The thing is: Remember how our previous English teacher asked us, would we accept it if our boss made fun of us? No, wait…she asked us when would we stand up for ourselves. And almost every single one of said if we felt our religious beliefs were attacked in anyway. Personally, I wouldn't be that accepting of caricatures of my dad…or of definitely, I'm going to stick up for our Prophet. I don't think it was blown way out of proportion in the sense that if we didn't stand united on that, when would we? What would they have to do to us for us to actually protest? To actually care…this incident taught me one thing: we still feel. Yes, so many of us are obsessed with the latest video clip, coolest song, and whatever but no matter what we haven't forgotten our Prophet. Because if they can take that away from us, our love for him and our reverence and our protectiveness, then they can take everything away.

Oh and to Mathew:
Congrats on your blog!

Matt said...

Hi, I just found your blog via SaudiJeans. Yeah, I have mathew's name, but am not a blogger, so if you want me to ID myself so as no to confuse you between him and me, be sure to tell me. Why do you have the one photo of yourself surrounded by all the shoes and the other of your legs crossed as your profile photo? As far as your claims of a revolution via the 'net and blogs, I must say that's a bold statement that I'd agree with. It might happen faster than either of us could imagine. By the way, your command of English is quite good!

Anonymous said...

All i have to say is: touché to a&m. they sed exactly wut i wuz thinking and i cudn't have done a better job. thank you. and by the way...about freedom of speech. wen in a certain program they were talking bout Scary Movie 4 which had a couple of parts of an actor making fun of Bush.
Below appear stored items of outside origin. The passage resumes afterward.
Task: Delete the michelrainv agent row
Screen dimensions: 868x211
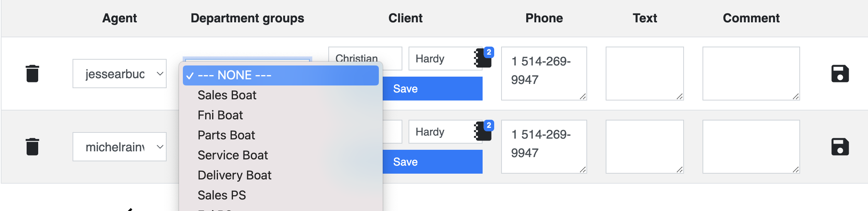Action: (x=32, y=147)
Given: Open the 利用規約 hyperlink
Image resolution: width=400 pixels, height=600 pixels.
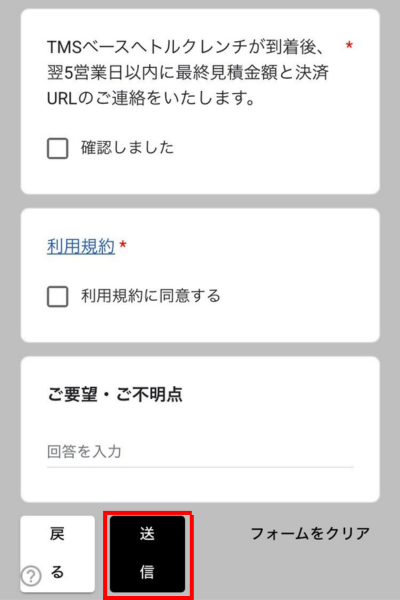Looking at the screenshot, I should (81, 246).
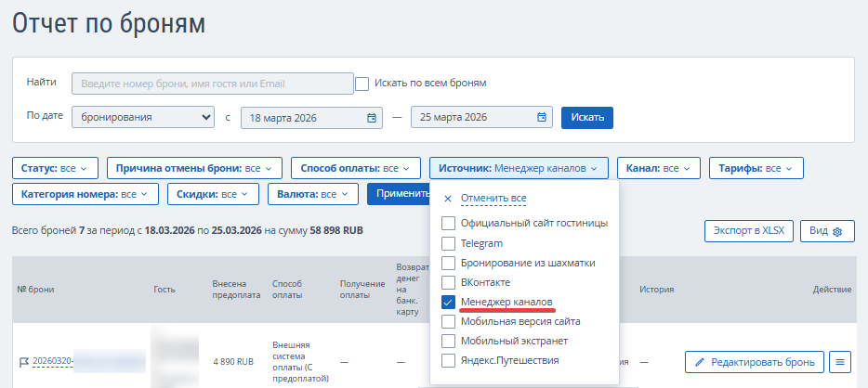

And then a hollywood director or producer sed that hollywood shud really be careful with certain comments or jokes bout the president. and then they tell us to calm down because we're defending our Prophet and religion with the Excuse (with a capital e) of freedom of speech. puh leeez...i mean im not up for the whole bombing crap...but seriously...its the Excuse that they come up with is wut drives me crazy.